Recipes for Love and Murder
Sally Andrew
Umuzi
Review: Brian Joss
Maria van Harten, whom everyone calls Tannie Maria, is the most unlikely detective you could imagine.
She lives on a farm outside Ladismith in the Klein Karoo, where she moved after the death of her abusive husband, Fanie.
Maria, who enjoys cooking, believes that food made with love is good for what ails the soul. And it doesn’t talk back to you.
She writes a recipe column for the Klein Karoo Gazette. One morning, the editor, Harriet “Hattie” Christie, comes to visit bearing bad news: the publishers want an advice column and Maria’s recipe page has to go as there is no space for both.
Over coffee and melktert, they decide that Maria will write “Tannie Maria’s Love and Recipe Column”, which will incorporate dishes to help solve the problem.
When a letter arrives from a woman (Martine van Schalkwyk), who is being abused by her husband, it strikes a chord with Maria. Then she gets a letter from Anna Pretorius, who is in love with Martine and wants to save her. Martine is murdered and Pretorius is the prime suspect.
Jessie Mostert, the Gazette’s young investigative reporter, and Maria, with Hattie’s tacit blessing, decide to find the killer, much to the annoyance of the police, especially the handsome detective, Lieutenant Henk Kannemeyer.
There is another murder and as the intrepid amateurs get closer to the truth, Jessie is kidnapped. Recipes for Love and Murder is a gentle tale but it also has a black side: fracking, domestic abuse and violence.
Andrew has perfectly captured the intimacy of a small platteland community where everyone knows your name (and business) and with a few deft sentences, makes her characters flesh and blood.
You’re likely to bump into them in the aisles of the Spar; enjoying a chicken pie at Tannie Kuruman’s café; or poking their fingers at the fruit and vegetables at the Saturday morning organic market.
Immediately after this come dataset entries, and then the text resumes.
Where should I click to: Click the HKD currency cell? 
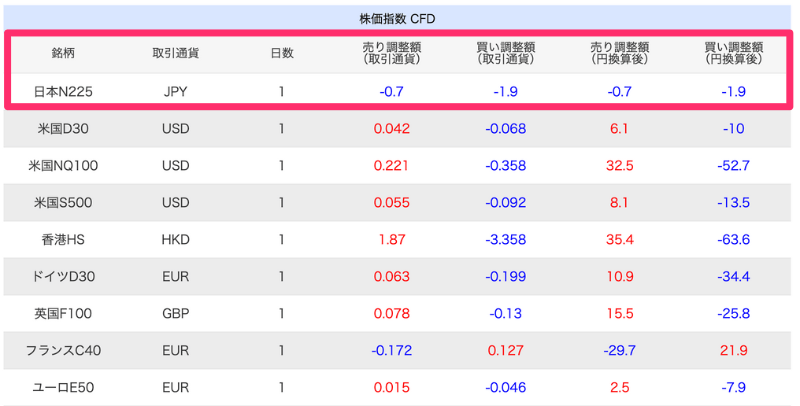pyautogui.click(x=175, y=240)
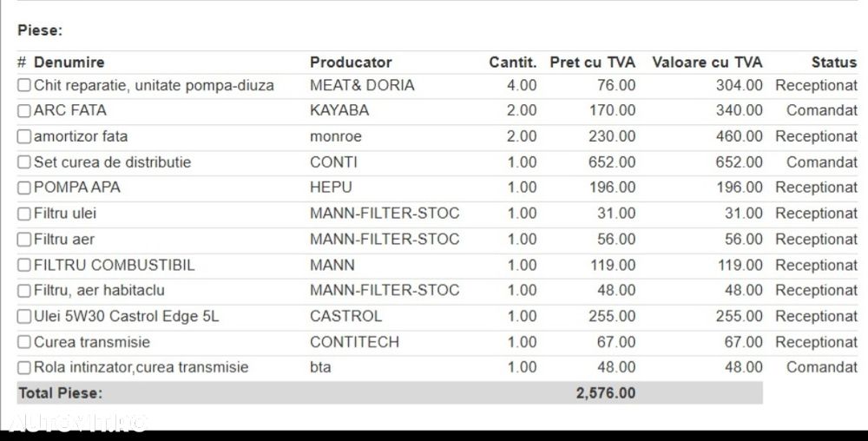
Task: Click the Cantit. column header
Action: (x=512, y=63)
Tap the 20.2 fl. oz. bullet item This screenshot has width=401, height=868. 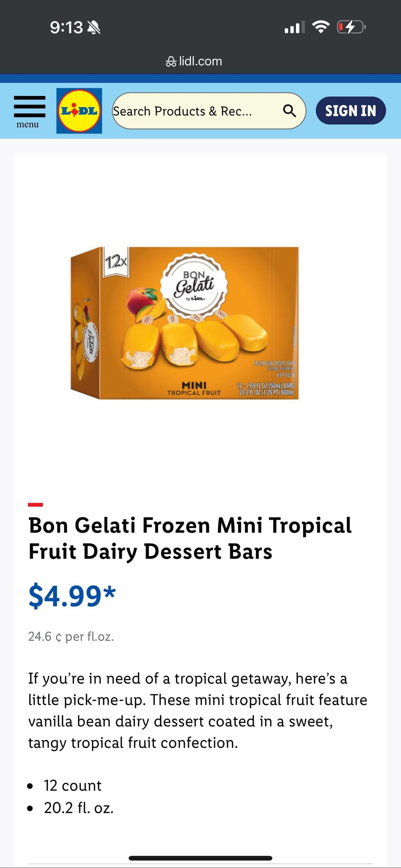pyautogui.click(x=79, y=808)
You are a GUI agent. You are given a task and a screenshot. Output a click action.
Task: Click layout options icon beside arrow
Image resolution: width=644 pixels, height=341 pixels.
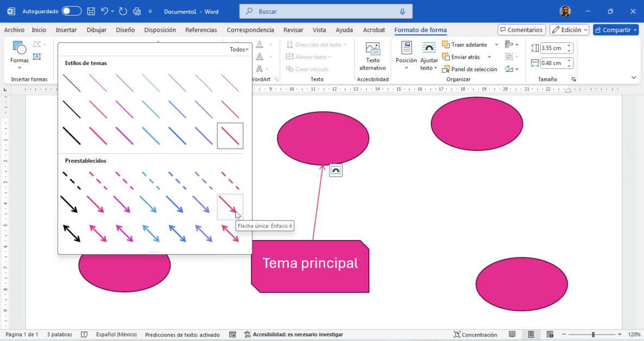coord(336,171)
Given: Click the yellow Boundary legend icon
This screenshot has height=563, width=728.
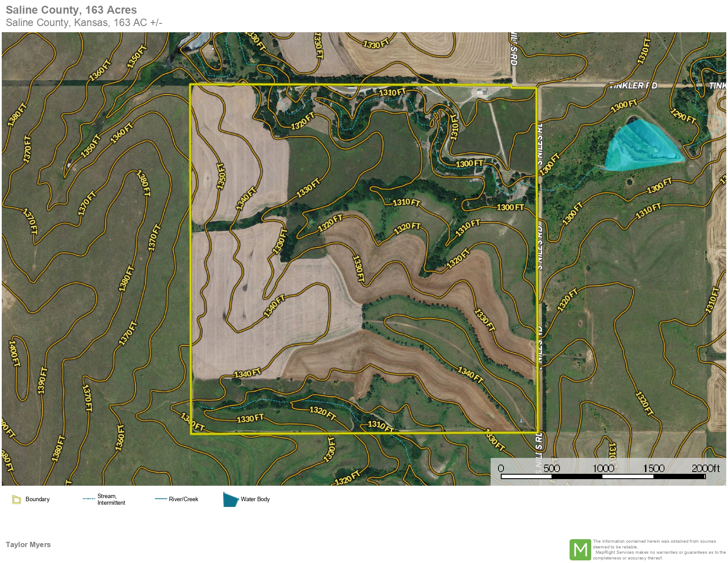Looking at the screenshot, I should coord(17,499).
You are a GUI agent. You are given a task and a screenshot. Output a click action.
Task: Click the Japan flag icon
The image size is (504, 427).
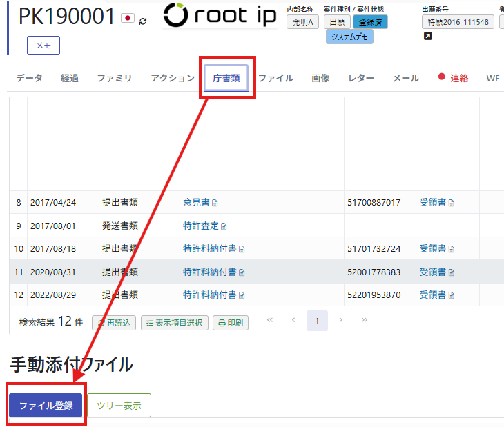[x=127, y=19]

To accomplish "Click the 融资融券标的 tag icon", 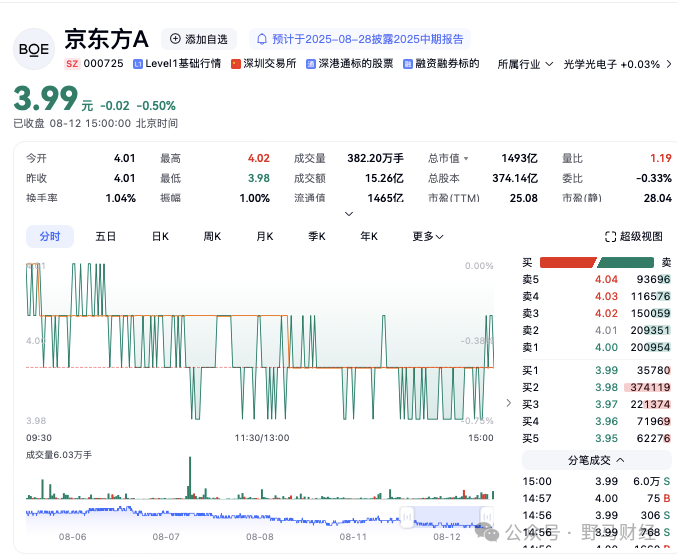I will pyautogui.click(x=408, y=64).
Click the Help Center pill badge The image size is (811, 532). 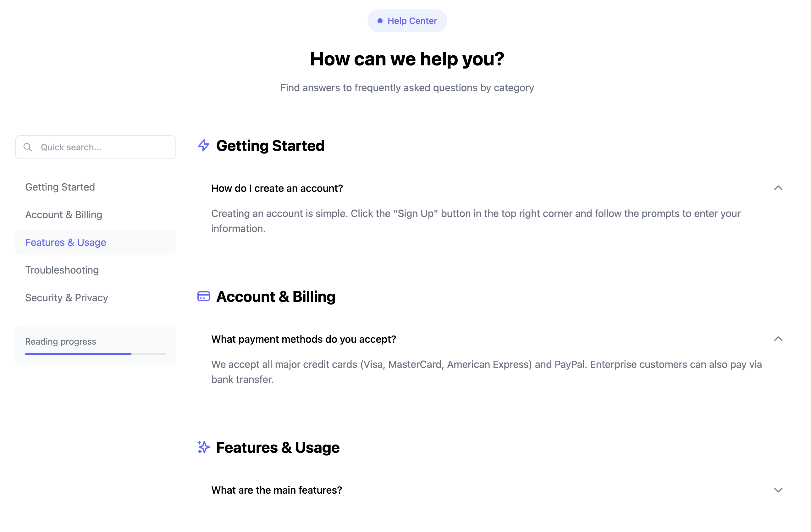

One jarring note for me was the inclusion of the Seventh Day Adventists who were waiting for the end of the world.
Recipes for Love and Murder is well written with some neat touches of Herman Charles Bosman.
Tannie Maria is a new star in the genre, and she and Andrew will garner lots of fans, guaranteed.
I enjoyed reading it and so will you. Don’t miss it. As a bonus, some of Tannie Maria’s recipes are included at the end of the book.